The question asks to identify the correct functions for $f(x)$ and $g(x)$ based on their graphical representations.

1. The green curve labeled as $f(x)$ resembles the sine function $\sin(x)$, as it starts from zero, increases to a maximum of 1 at $\frac{\pi}{2}$, and decreases to zero at $\pi$.

2. The red curve labeled as $g(x)$ appears to be a reflection of the sine function across the x-axis. This matches $-\sin(x)$, as the function starts from zero, decreases to a minimum of -1 at $\frac{\pi}{2}$, and returns to zero at $\pi$.

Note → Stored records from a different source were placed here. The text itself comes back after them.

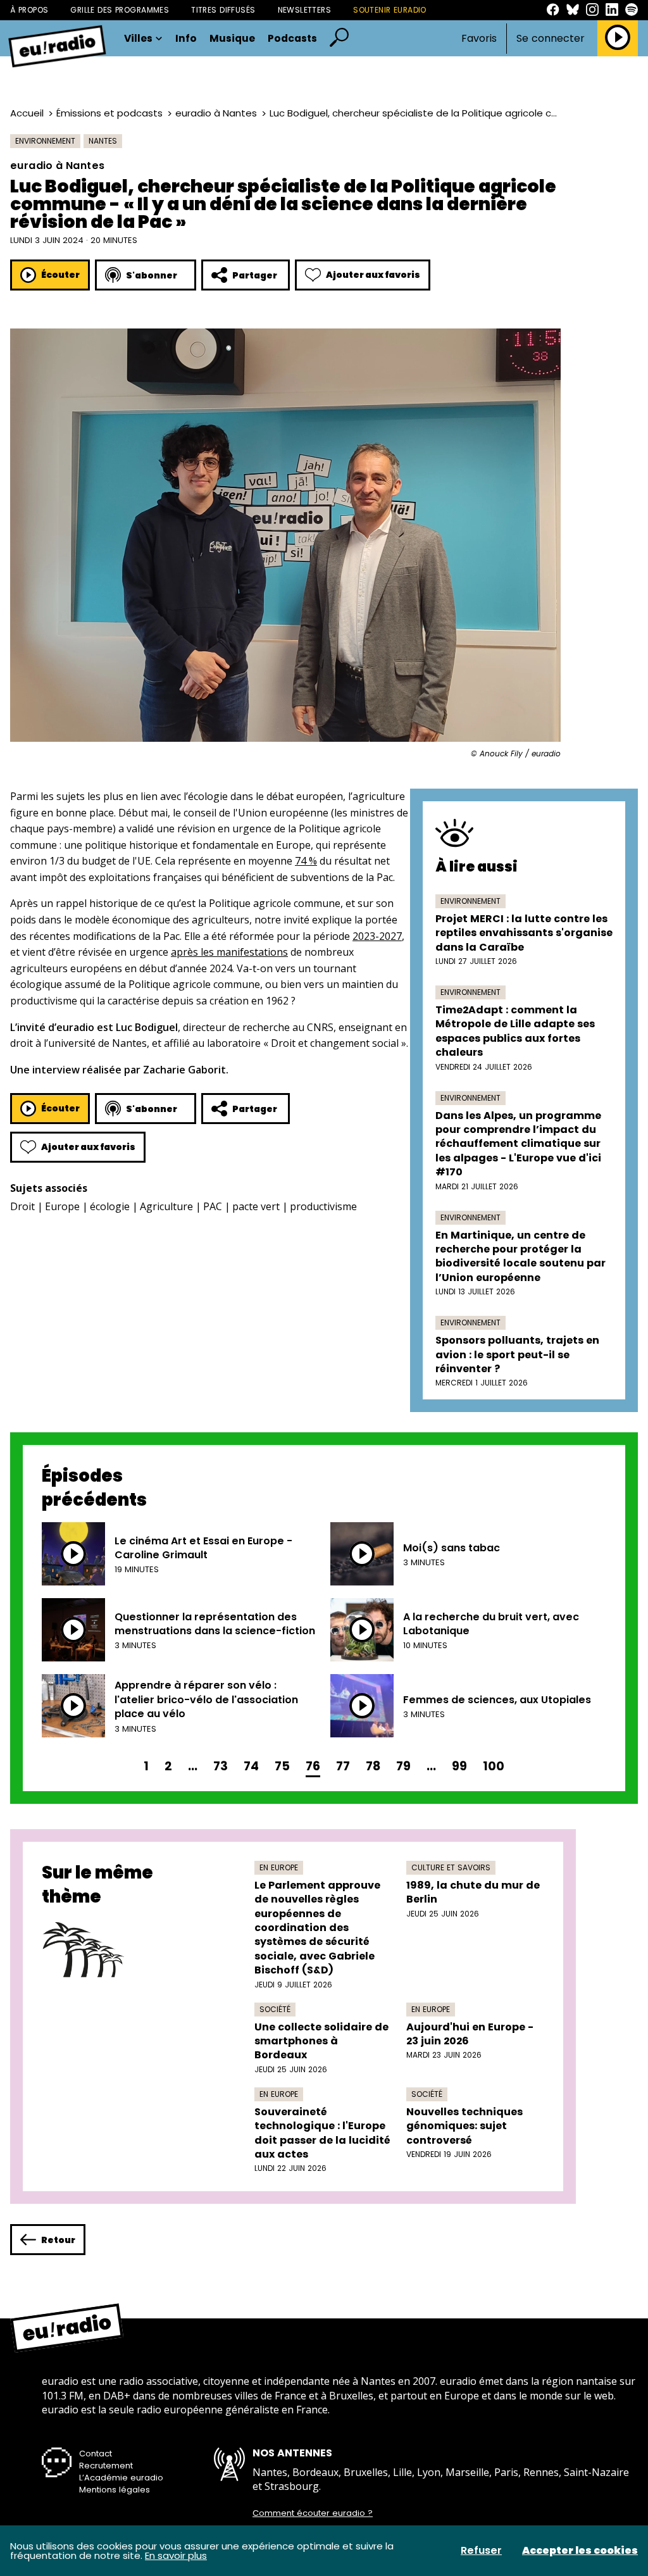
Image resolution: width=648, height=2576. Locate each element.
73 (220, 1766)
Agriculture (166, 1206)
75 (282, 1766)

Thus, the two correct alternatives are:

• $f(x) = \sin(x)$
• $g(x) = -\sin(x)$

Let me know if you'd like more details! Here are five related questions you can explore:

1. How is the amplitude of a sine or cosine function modified?
2. What transformations result in a vertical reflection of a function?
3. How would the graph of $f(x) = 2\sin(x)$ differ from $f(x) = \sin(x)$?
4. Can you express $\cos(x)$ in terms of a phase shift of $\sin(x)$?
5. What is the period of $\sin(x)$ and how does it affect its graph?

Tip: Remember that multiplying a function by $-1$ reflects it across the x-axis.